-
1. Re: Securing JMX Console
have you updated:
jboss-3.2.5/server/default/deploy_OR_all/jmx-console.war\WEB-INF/classes/jmx-console-users.properties
? -
2. Re: Securing JMX Console
Updated the following:
/jboss3.2.3/server/default/deploy/jmx-console.war/WEB-INF/classes/users.properties
I changed the username password as admin1=admin1 and also renamed the file to 'jmx-console-users.properties
After this i changed the names in login-config.xml as follows:
<application-policy name = "jmx-console">
<login-module code="org.jboss.security.auth.spi.BaseCertLoginModule" flag = "required">
<module-option name = "securityDomain">java:/jaas/jmx-console</module-option>
<module-option name = "rolesProperties">roles.properties</module-option>
</login-module>
<login-module code="org.jboss.security.auth.spi.UsersRolesLoginModule" flag = "required">
<module-option name = "usersProperties">jmx-console-users.properties</module-option>
<module-option name = "rolesProperties">jmx-console-roles.properties</module-option>
</login-module>
</application-policy> -
3. Re: Securing JMX Console
1. Locate the jmx-console.war directory.
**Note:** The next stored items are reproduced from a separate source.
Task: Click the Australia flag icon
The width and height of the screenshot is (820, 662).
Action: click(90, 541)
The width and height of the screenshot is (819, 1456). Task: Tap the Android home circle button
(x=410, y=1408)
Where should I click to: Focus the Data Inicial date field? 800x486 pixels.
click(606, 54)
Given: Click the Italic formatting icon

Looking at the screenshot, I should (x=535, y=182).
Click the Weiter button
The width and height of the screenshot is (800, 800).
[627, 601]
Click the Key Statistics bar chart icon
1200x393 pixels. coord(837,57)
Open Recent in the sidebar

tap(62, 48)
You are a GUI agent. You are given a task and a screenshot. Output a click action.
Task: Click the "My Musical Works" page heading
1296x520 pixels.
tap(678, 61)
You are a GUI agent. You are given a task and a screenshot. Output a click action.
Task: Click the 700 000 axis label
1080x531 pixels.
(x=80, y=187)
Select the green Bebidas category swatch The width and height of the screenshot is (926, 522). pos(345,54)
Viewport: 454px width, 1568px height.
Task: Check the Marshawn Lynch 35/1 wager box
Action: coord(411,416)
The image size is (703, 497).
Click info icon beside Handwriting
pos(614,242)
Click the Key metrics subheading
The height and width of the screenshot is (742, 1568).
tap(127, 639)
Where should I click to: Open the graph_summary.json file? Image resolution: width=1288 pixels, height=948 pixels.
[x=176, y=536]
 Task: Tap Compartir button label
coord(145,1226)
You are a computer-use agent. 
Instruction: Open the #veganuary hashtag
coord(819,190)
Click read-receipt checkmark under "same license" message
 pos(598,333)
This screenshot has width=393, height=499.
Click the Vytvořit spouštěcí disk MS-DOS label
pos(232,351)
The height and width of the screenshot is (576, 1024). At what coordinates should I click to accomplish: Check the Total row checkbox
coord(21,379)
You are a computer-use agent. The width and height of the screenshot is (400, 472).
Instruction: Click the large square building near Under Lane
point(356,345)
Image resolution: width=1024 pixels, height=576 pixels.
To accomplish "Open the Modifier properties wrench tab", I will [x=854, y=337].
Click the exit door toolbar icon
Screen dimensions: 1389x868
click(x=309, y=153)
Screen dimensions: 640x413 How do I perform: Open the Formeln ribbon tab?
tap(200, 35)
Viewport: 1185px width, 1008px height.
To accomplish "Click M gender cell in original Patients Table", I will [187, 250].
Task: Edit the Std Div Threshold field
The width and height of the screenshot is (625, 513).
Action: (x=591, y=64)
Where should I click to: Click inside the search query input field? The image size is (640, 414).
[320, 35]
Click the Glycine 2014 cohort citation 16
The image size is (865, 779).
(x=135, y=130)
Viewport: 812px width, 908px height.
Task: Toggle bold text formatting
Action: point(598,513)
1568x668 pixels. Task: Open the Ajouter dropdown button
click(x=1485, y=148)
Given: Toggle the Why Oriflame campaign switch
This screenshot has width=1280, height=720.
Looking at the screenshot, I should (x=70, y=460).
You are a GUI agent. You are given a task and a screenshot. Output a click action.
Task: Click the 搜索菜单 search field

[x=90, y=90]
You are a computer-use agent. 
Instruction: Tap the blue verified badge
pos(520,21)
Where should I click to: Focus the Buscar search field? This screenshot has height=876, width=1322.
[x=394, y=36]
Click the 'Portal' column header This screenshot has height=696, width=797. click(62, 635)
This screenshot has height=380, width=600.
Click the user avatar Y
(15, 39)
This will normally be in server/default/deploy in your JBOSS_HOME directory
2. edit WEB-INF/web.xml and uncomment the security-constraint block
3. edit WEB-INF/classes/jmx-console-users.properties and WEB-INF/classes/jmx-console-roles.properties and change the users and passwords to what you desire. They will need the JBossAdmin role specified in the web.xml file to run the JMX Console.
4. edit WEB-INF/jboss-web.xml and uncomment the security-domain block. The security-domain value of jmx-console maps is declared in the login-config.xml JAAS configuration file which defines how authentication and authorization is done.